上の人も、後輩がめちゃめちゃ敬語で話してきたら話しにくいじゃないですか。自分はそうなので。
昔考えていたので、そこから得たものって言えます。

ーー フラットな感じを大事にするっていう意味では、N中・N高は叶いやすい環境ですか?

野田さん:かなり叶いやすいと思っています。
公立の学校で先生にタメ口で話したらめっちゃ怒られるじゃないですか。

でもN中・N高はかなりフラットで、メンターもフラットに話してくれるし、先輩後輩って区分なく話していると思っていて。

N中のネットコースなんかは「一年生はこのクラス」じゃなくて、N中に来て何年目、みたいな分け方なので、三年生と一年生が一緒に受ける環境もある。
そういう風に年齢の部分をできるだけ最小化していて、かなりいい環境だと思っています。

数学をプログラミングで実装しながら学ぶ

ーー 進学とか就職とかはどういう風に考えているんですか?

野田さん:就職だったり学業は、あんまり考えられていないんですけど。
就職は割と何とかなると思っていて、スカウトで声をかけてくれる人がいたりするので、それは何とかなるかなと。

学校に関しては割とやばくて。
プログラミングに全振りしてしまったので、数学ができなかったり、国語が終わってたりするので、その辺は勉強しないと多分大学でやっていけない。
ま、やばいなとは思っているんですけど。はい。

ーー そのスカウトって、作品を公開したり、ハッカソンに出たりしてると、自然に声がかかる感じですか?
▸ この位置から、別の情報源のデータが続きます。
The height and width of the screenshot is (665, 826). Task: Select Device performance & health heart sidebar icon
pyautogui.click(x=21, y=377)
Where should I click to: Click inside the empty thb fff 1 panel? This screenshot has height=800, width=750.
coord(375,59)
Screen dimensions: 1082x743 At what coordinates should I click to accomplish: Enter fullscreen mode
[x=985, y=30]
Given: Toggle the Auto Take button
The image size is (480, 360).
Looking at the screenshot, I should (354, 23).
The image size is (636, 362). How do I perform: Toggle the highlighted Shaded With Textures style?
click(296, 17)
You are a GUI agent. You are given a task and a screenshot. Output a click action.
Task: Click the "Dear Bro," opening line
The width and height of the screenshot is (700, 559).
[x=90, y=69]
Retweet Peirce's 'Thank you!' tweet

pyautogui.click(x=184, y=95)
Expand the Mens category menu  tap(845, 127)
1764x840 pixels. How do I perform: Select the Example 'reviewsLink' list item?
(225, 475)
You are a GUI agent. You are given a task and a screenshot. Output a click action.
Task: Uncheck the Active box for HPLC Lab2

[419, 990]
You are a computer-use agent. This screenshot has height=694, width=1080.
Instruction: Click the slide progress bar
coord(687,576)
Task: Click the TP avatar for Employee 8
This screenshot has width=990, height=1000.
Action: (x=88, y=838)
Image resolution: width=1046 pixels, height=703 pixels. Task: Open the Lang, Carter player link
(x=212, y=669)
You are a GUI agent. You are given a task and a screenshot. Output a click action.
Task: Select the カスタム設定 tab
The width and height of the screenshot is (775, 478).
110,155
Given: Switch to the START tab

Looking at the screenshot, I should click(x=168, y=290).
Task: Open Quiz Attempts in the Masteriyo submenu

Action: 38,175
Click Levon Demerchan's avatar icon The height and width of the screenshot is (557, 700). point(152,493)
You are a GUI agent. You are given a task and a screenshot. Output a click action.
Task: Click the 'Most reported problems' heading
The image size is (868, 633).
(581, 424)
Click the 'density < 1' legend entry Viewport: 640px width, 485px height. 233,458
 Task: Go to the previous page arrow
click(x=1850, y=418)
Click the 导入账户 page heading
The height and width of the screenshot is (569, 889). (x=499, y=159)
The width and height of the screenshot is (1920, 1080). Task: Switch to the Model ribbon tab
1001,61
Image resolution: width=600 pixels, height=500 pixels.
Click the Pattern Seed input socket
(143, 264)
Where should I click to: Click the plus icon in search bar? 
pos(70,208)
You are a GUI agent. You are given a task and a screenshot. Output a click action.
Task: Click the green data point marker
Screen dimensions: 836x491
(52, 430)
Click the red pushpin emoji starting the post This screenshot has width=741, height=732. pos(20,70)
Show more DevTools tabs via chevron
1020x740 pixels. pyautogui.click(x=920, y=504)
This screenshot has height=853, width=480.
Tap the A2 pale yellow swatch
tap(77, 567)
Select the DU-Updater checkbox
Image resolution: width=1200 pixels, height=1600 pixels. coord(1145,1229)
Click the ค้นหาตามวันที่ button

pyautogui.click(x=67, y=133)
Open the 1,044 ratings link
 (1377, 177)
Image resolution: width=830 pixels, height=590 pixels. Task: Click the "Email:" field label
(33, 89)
野田さん:例えば、退職した職場なんですけど、ハッカソンにめっちゃ参加していた時期に毎回同じ人がいて、
その人と仲良く喋っていたら、たまたま社長で「うちの会社来ない?」って誘ってもらって、ついて行ったりとか。
最近も未踏の周りで声かけていただいたりとか、ありましたね。

ーー そういうのも念頭に置いて、戦略的にハッカソンとかも参加している?

野田さん:そうですね。
できるだけ自分のことを知って欲しいので、スピーチができる場があれば、できるだけ応募する、みたいに心がけていますね。

ーー 進学は「やばいかも」だけど、どういう学びの場なら行ってもいい?

野田さん:大学で何をするのか知らないんですけど、完全に勉強、みたいな感じは自分はあんまり向かないかなと思っていて。
一緒に起業する人を探せる場とか、一緒に何かプロジェクトを立てる場みたいな、そういうことができるといいかなと思っています。

ーー 生徒インタビューで全員に聞いているんですが、勉強は好きですか?

野田さん:英語は割と好きで、去年の最後の方にめっちゃ頑張って、英検三級までは取ったんですけど。
数学とか国語は全然やる気がなくて、やれていなくて。

ちょうど今日のN Code Laboの授業から、成果報告会で別のことをやろうと思って。
担当の先生が数学得意なので、数学をプログラミングで実装しながら教えてくれたら分かりやすいし、N Code Laboでしかできない授業じゃないかなと思って、
そういう変わった数学の勉強をこれからしようかなと思っています。

ーー 今日はありがとうございました。